## Exercise materials

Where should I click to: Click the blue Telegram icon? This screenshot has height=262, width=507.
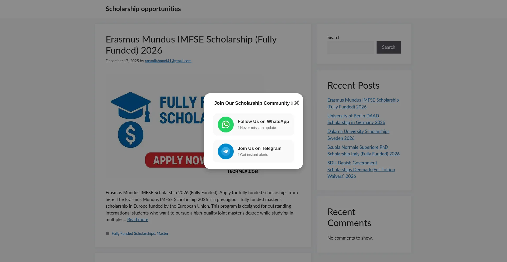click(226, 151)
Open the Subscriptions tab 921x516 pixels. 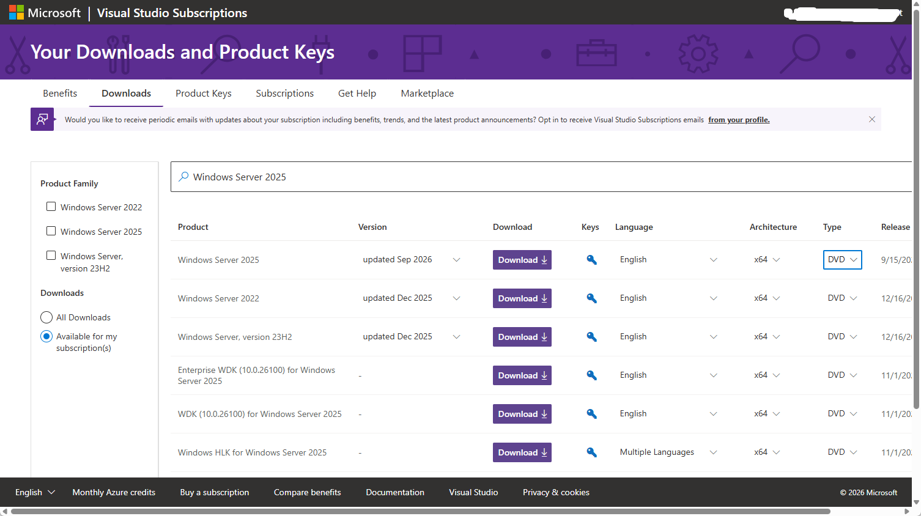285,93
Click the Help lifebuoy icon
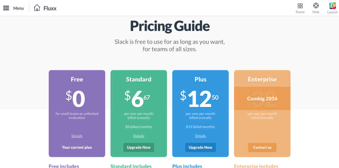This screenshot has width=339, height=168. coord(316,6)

==

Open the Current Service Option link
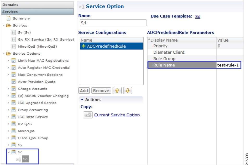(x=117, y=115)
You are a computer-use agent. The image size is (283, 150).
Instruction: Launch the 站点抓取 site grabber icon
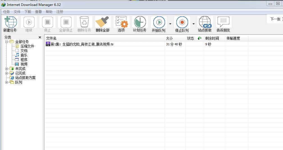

## Action item
Copy only the lines above from the one containing "Open the Current Service Option link" through the one containing "Instruction: Launch the", both included. Leave out the pictures.

## Your response
Open the Current Service Option link
(x=117, y=115)
You are a computer-use agent. The image size is (283, 150).
Instruction: Launch the 站点抓取 site grabber icon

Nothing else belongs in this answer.